Connecting to a Remote Server through SSH

SSH (Secured Shell) is a program for accessing and managing remote machines. It is intended to provide secure encrypted communications between two untrusted hosts over an insecure network.


In this article, we will refer to the machine initiating the SSH connection as the local or client system and the device on the receiving end as the server or remote machine.


Note that the installation commands may be different based on the system you are running. Nevertheless, it should be easy to tweak these commands on Linux and MacOS.

  1. Install an OpenSSH Client on the Local Machine
  • Check if the SSH client is installed by running ssh on the terminal.
  • If the OpenSSH client is not installed, you can install it using the line
1

sudo apt install openssh-client
  1. Install an OpenSSH Server on the Remote System

  • Check if OpenSSH Server is installed by running ssh localhost.

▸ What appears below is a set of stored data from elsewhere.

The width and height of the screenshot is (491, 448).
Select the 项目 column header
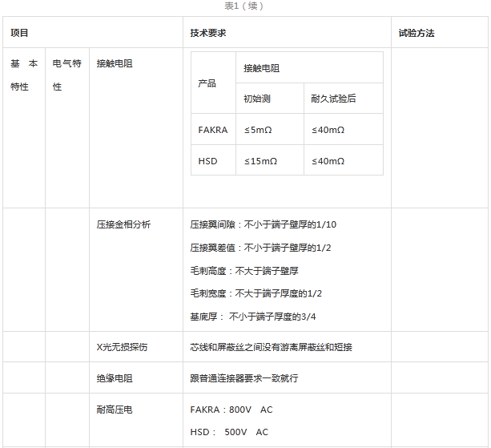[x=19, y=33]
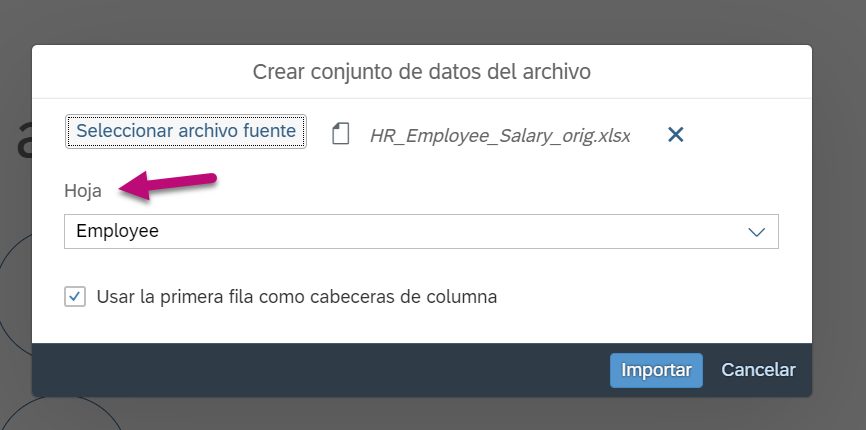Image resolution: width=866 pixels, height=430 pixels.
Task: Click empty white space below the checkbox
Action: [x=421, y=326]
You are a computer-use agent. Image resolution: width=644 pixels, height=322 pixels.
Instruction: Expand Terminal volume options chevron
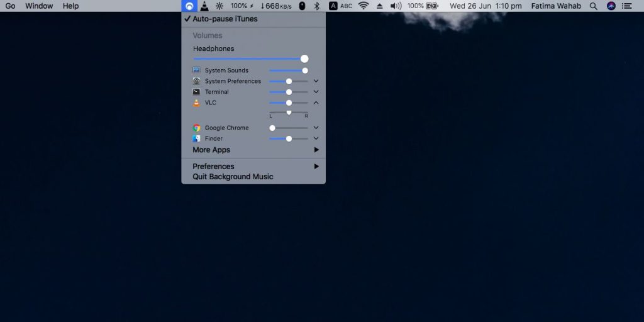[316, 92]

  • If the server is not installed, you will see something like this:

    ssh: connect to host localhost port 22: Connection refused

  • If the server is not installed on the remote, you can install it using the following line

1

sudo apt-get install openssh-server

Note: If you intend to connect to and from the remote machine, you should install OpenSSH Client and OpenSSH Server on the local and remote machines.

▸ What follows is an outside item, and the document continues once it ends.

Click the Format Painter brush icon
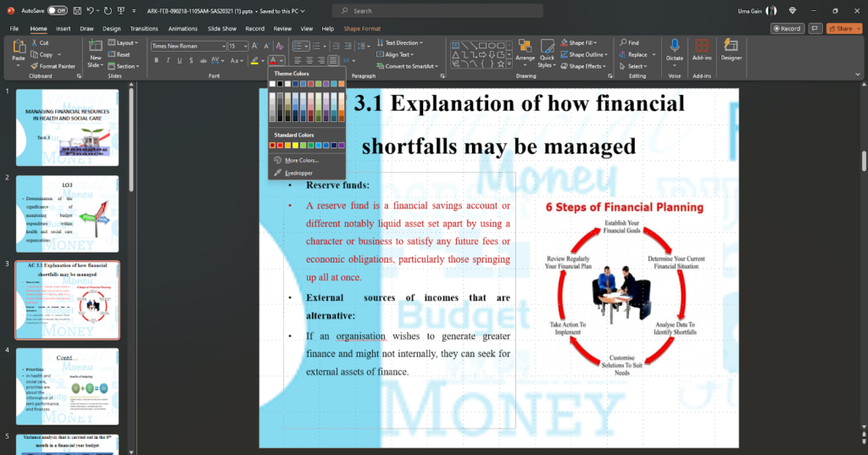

  1. Verify that OpenSSH Server is running (by default, it should be running after installation)
  • Run sudo service ssh status
  • If the server daemon is not running, you can restart it with,
1

sudo service ssh restart
  1. Get the IP address of the remote machine using the sudo ifconfig -a command. (You may need to install net-tools if ifconfig is not found: sudo apt install net-tools)

Getting Remote IP

  1. Connect via SSH
  • General syntax to connect: ssh your_username@host_ip_address

Connecting to the Remote via SSH

  1. Allow SSH to establish the connection via firewall using UFW.
    • Install UFW: sudo apt install ufw,
    • Check if UFW is running: sudo ufw status,
    • Start UFW: sudo ufw enable,
    • When the VPS is set up for IPv6, make sure to confirm that UFW is set up to handle IPv6 as well: sudo nano /etc/default/ufw,
    • Allow SSH: sudo ufw allow ssh or sudo ufw allow 22/tcp,
    • The TCP protocol facilitates the communication on port 22 with this instruction. Allow TCP to connect using sudo ufw allow 2222/tcp
    • Revoke permission for SSH: sudo ufw delete allow ssh. The same can be done for TCP.

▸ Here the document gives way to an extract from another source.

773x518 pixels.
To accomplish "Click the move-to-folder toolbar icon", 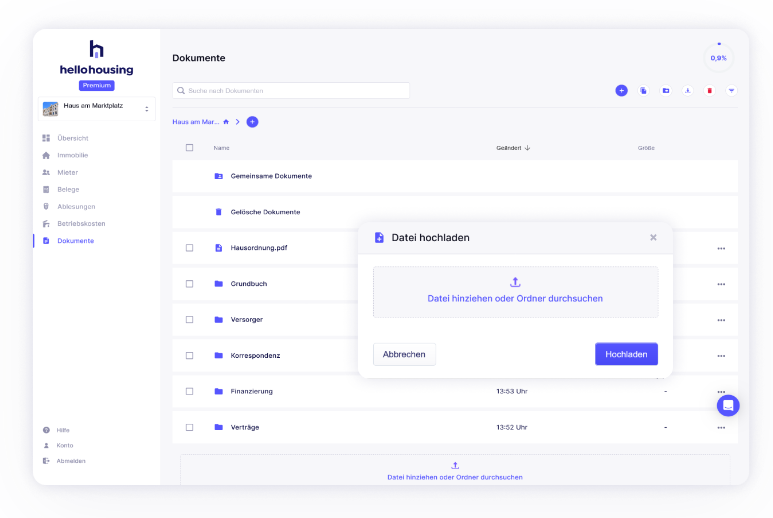I will (x=666, y=90).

Every time you SSH to a remote server, you will be required to input the password for the remote machine as a form of authentication. Another way of authentication is to use SSH Keys.

Generating SSH Keys

Generate SSH Keys of RSA type and 4096 bytes in size by running the command

1

ssh-keygen -t rsa -b 4096

You can accept the defaults and set the passphrase if you want (keep the passphrase safe).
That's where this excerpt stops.